Errors and other behavior
Now, let’s say that after all this, we actually fetch the feed. We’re done, right? Not quite. While some GTFS-rt producers can go days or weeks without any of their feeds returning an error, some have error rates on the order of 1-2%, and others as high as 5%!
What kinds of errors? Let’s take a look:
| Error type | Percent of errors observed |
|---|---|
| CDN returned a CAPTCHA | 39% |
| HTTP 404 Not Found | 20% |
| Protocol Buffer parsing failure | 15% |
| Other HTTP 500-series | 11% |
| Timeout | 9% |
| DNS resolution | 2% |
| Connection reset or ended unexpectedly | 1% |
| HTTP 403 Forbidden | 1% |
| HTTP 429 Too Many Requests | 1% |
| Failed to connect | 1% |
| HTTP 401 Unauthorized | <1% |
| TLS problem | <1% |
| Other | <1% |
| Other HTTP 400-series | <1% |
Surprisingly, it’s not always DNS! In fact, it’s most commonly misconfigured CDNs returning a CAPTCHA. The 404s somewhat perplex me. I can only assume they stem from naïve implementations which write GTFS-rt to a file which is then served up by a Web server, leading to race conditions where consumers who hit the endpoint at just the right moment find the file missing.

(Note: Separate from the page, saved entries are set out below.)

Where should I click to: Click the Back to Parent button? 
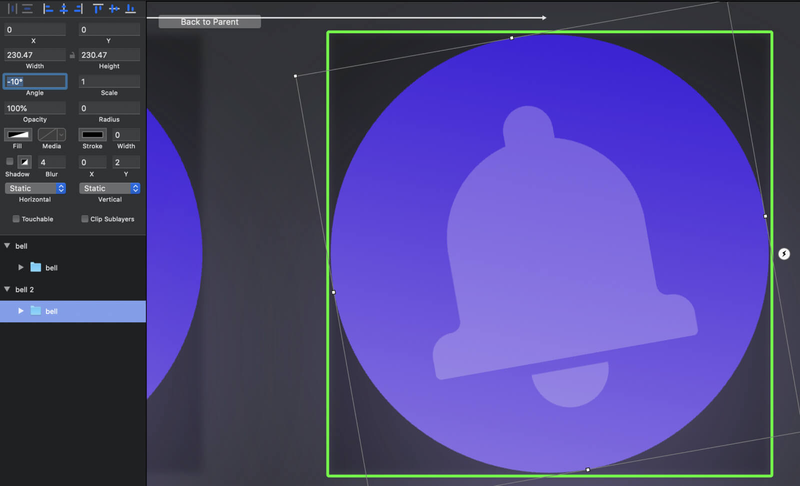[x=210, y=21]
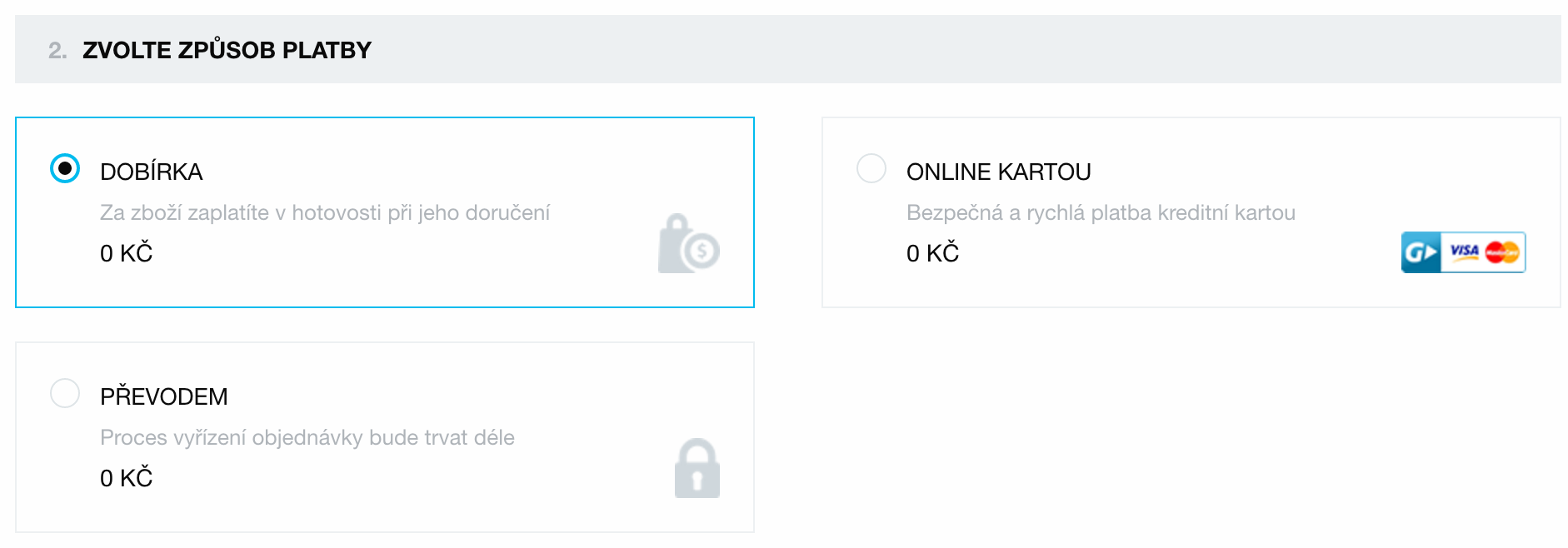Click the 'Bezpečná a rychlá platba' description

[1101, 213]
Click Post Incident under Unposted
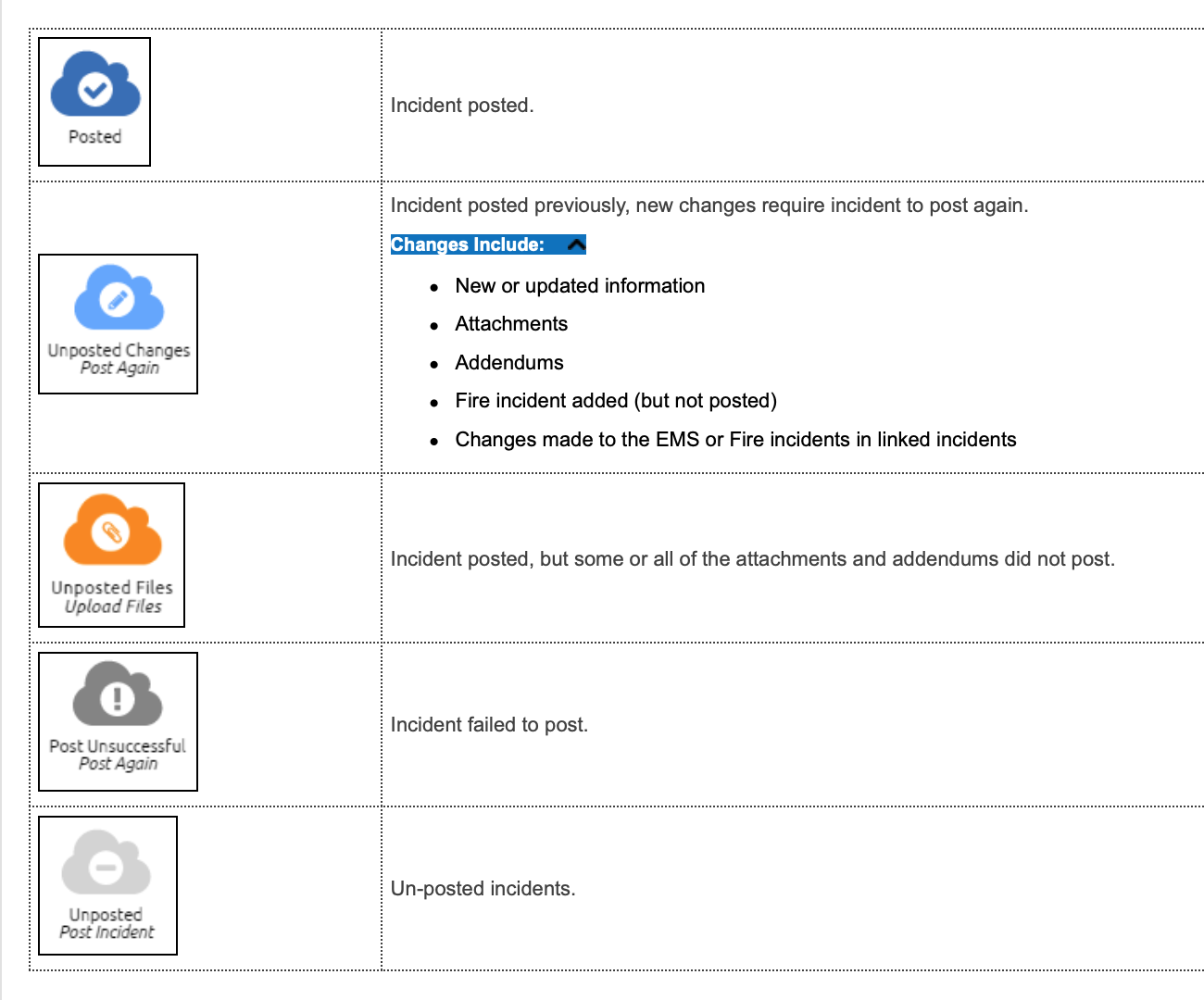Image resolution: width=1204 pixels, height=1000 pixels. pos(107,932)
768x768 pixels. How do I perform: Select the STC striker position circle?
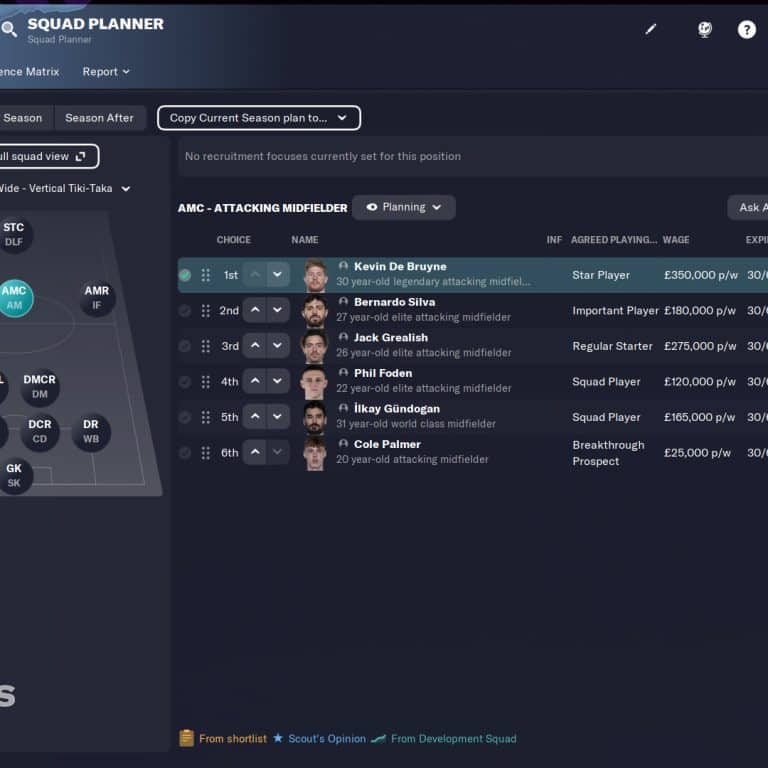[x=14, y=235]
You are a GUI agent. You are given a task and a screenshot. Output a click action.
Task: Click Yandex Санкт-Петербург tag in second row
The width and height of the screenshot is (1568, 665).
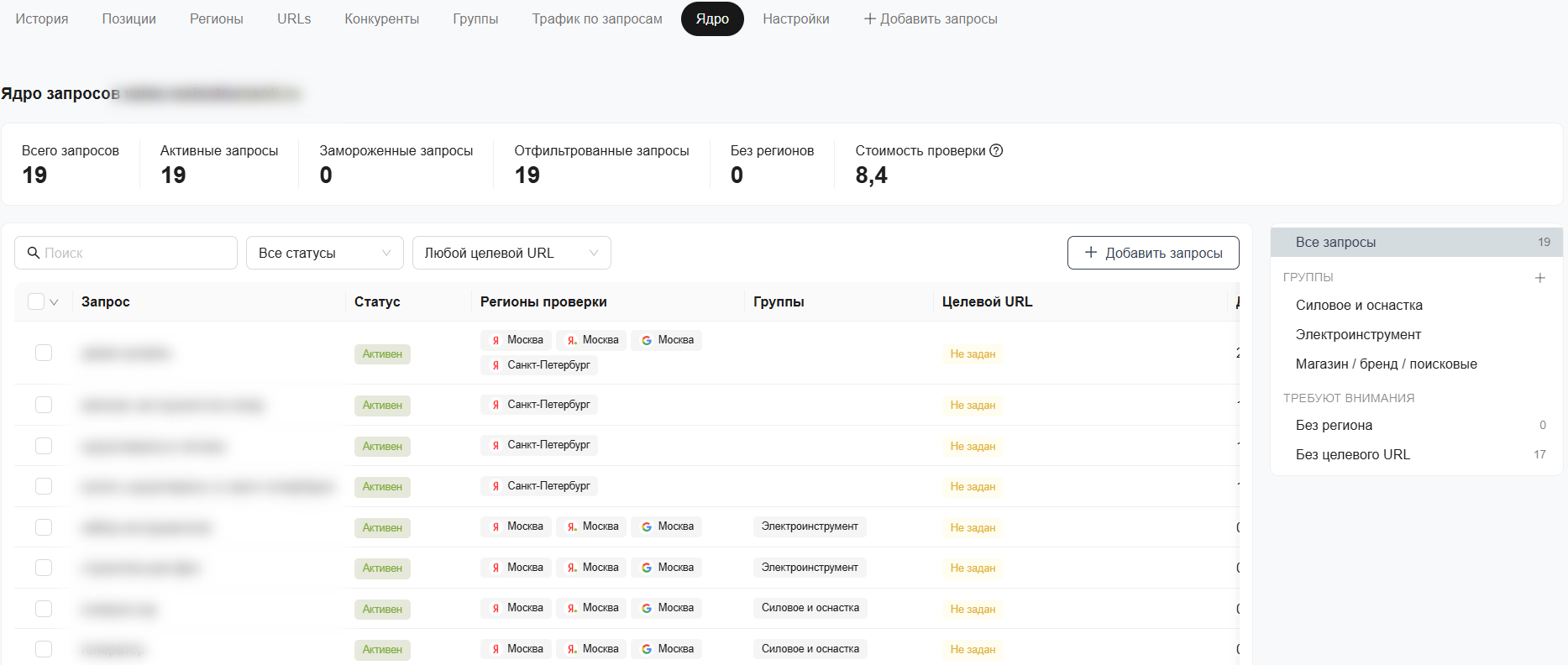point(539,405)
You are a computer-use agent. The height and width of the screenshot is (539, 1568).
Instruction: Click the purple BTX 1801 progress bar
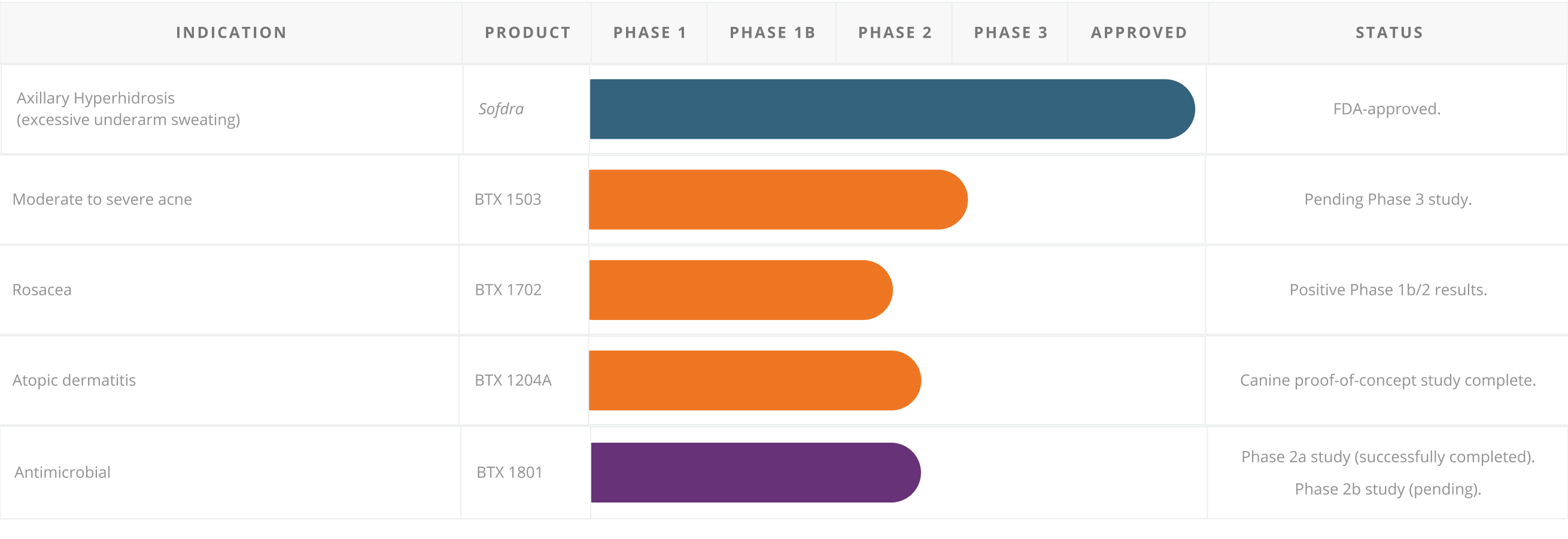click(755, 473)
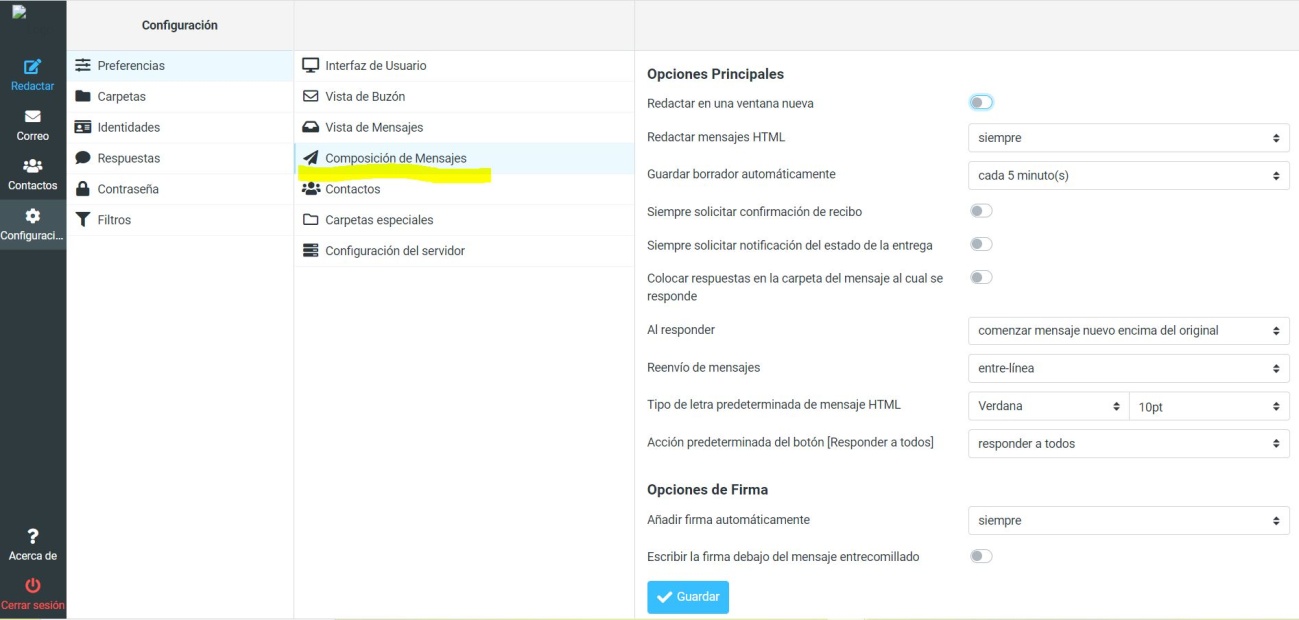The width and height of the screenshot is (1299, 620).
Task: Enable Siempre solicitar confirmación de recibo
Action: click(x=981, y=211)
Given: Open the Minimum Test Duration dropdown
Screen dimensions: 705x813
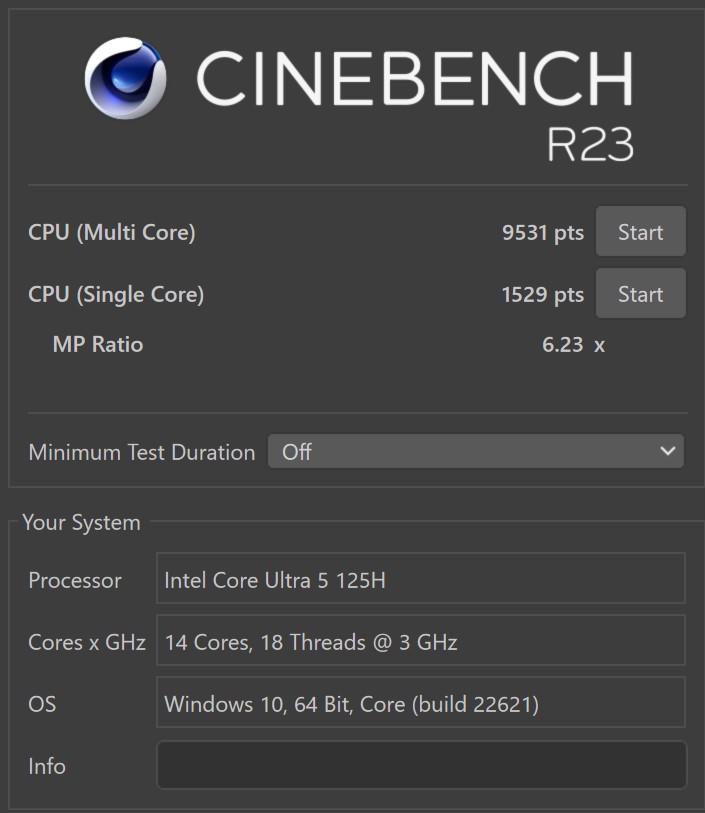Looking at the screenshot, I should (476, 452).
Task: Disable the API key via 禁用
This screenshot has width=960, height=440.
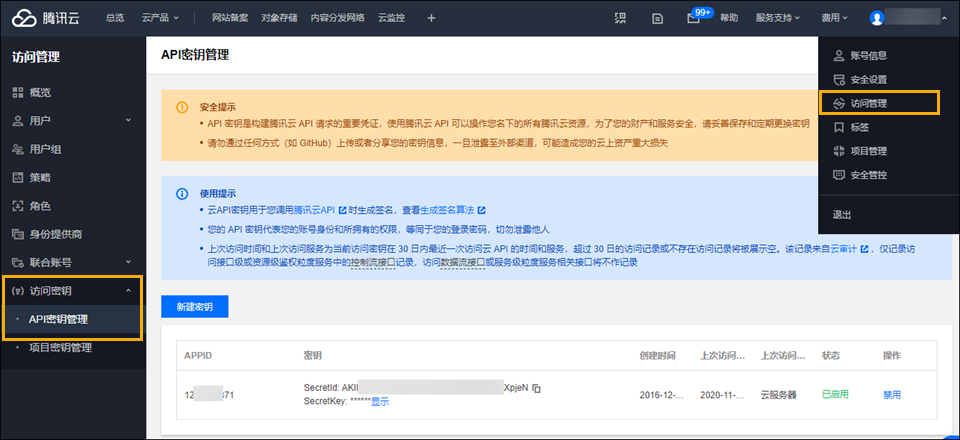Action: pos(891,394)
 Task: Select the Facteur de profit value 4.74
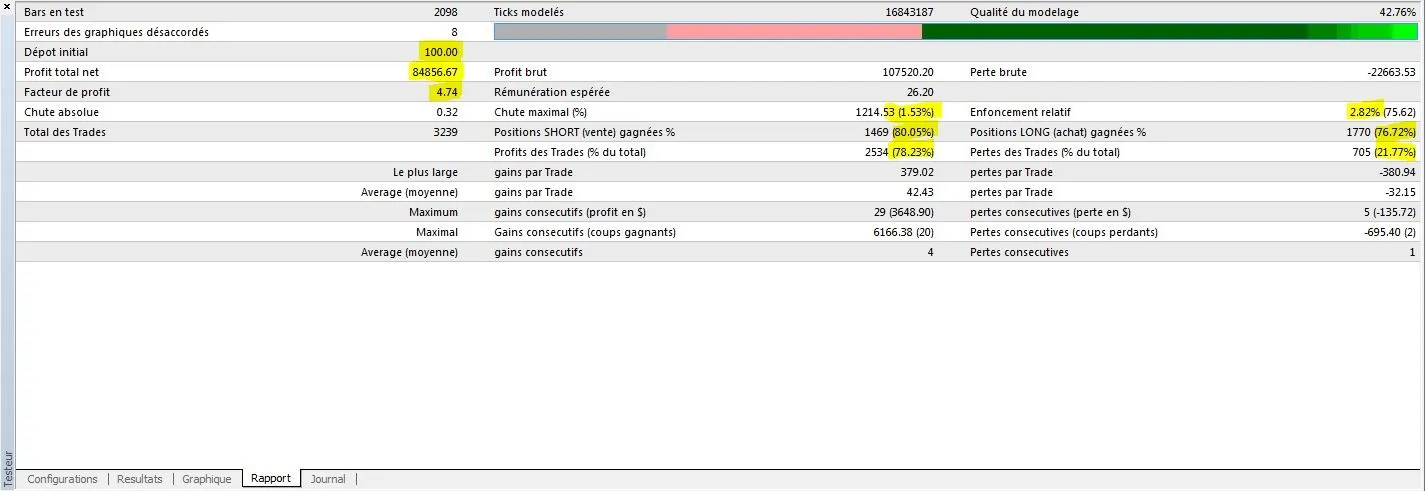click(x=445, y=92)
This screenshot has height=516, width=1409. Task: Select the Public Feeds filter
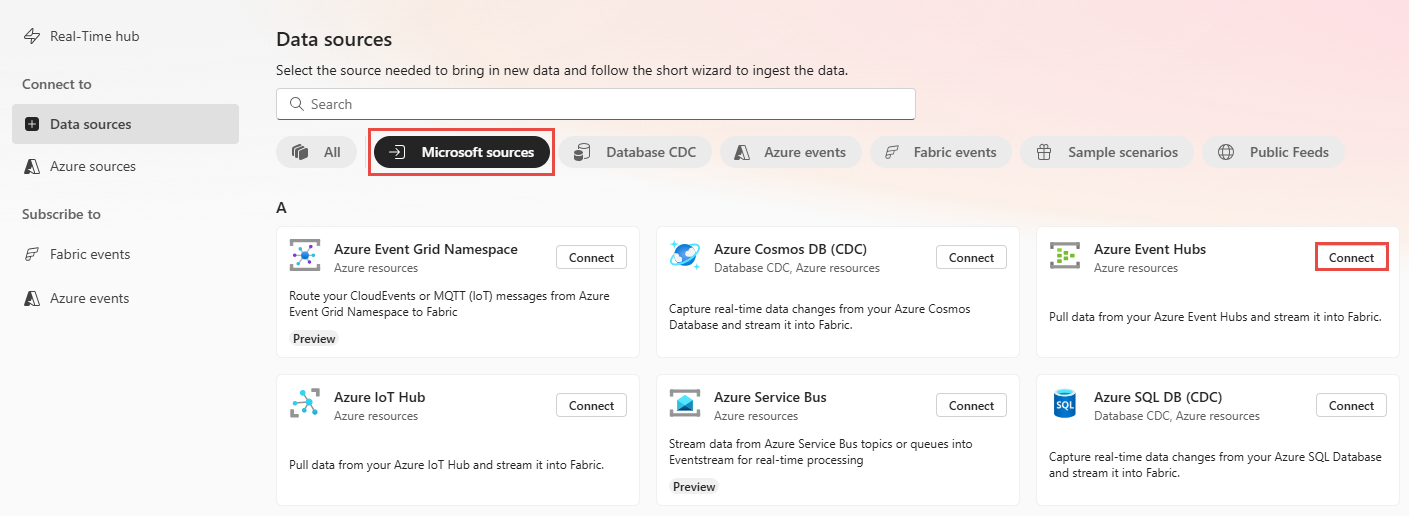(1274, 152)
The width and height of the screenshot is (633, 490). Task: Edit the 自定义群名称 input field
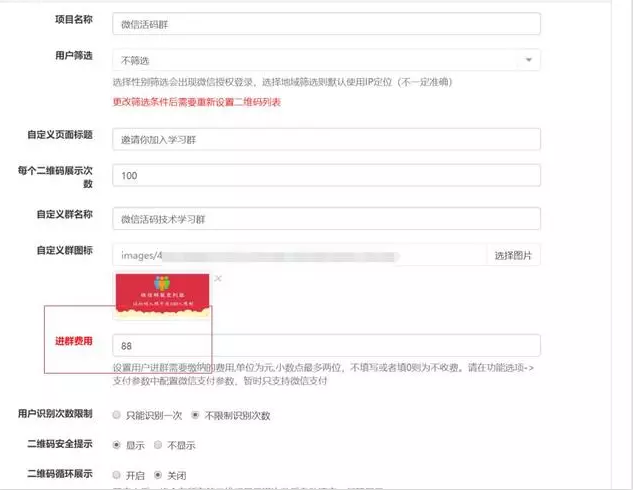(x=326, y=219)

It’s also worth pointing out the fallibility of Protocol Buffers. I started working on GTFS-rt producers over a decade ago, and at the time I firmly believed that the protobuf bindings for my chosen programming language simply would not let me serialize an invalid message (that is, one missing required fields or with invalid field values). Yet I have seen manifestly invalid GTFS-rt feeds in the wild, and for a while I found them puzzling. Where were they coming from? Were there GTFS-rt bindings for some languages which allowed developers to serialize invalid messages? Yes, yes there were, and they were right under my nose!
Even Java’s protobuf bindings, which I thought I was pretty familiar with, have a buildPartial() method. So you know what? Now my archiver has an option to use the parsePartialFrom() method when parsing, for feeds which chronically generate invalid protobufs. But, as a general matter, GTFS-rt producers should not serialize invalid messages. If a message is missing required field values, that is a sign of a problem!
Anyway, why are we even talking about errors? At the low end, feeds with error rates of 1-2% are probably not worth worrying about. A backend with reasonable retry behavior should be able to try again upon receiving an error, and downstream consumers will probably never notice the glitch. But 5%, on the other hand—one in twenty fetches failing, or once every ten minutes, for a consumer fetching twice a minute—is a sign of a problem. When there are feeds that are able to routinely deliver error rates well under 1% (in fact, well under 0.1%, and in some cases closer to 0.01%), it’s worth looking at best practices.
In general, the most reliable feeds are the ones which are distributed using a properly-tuned CDN, or where the feed contents are written to a public cloud storage bucket and made available to consumers from there. By contrast, those feeds where it’s obvious that the feed is coming straight from a CAD/AVL backend server (particularly one hosted on-prem by the agency!) tend to have the worst performance, and, in particular, tend to suffer under load (i.e. at peak times).
Conclusion
I thought this was going to be an easy little post with a few observations, and instead it has turned into a three-thousand-word essay on all manner of feed misbehavior. Honestly, I wish this weren’t necessary. Having campaigned for open transit data for the past fifteen years, I very much wish we lived in a world where it was easy for every transit agency, large and small, to provide robust, high-quality static and real-time data.
Until that time, though, I hope this post serves to outline a clear set of best practices for dissemination of real-time transit data. If this post convinces even one agency to drop their registration requirement, or loosen up a rate-limit, or take control of their feed from a third-party SaaS AVL provider, or improve the discoverability of their feed, or publish GTFS-rt in the first place, then it will have been worth it.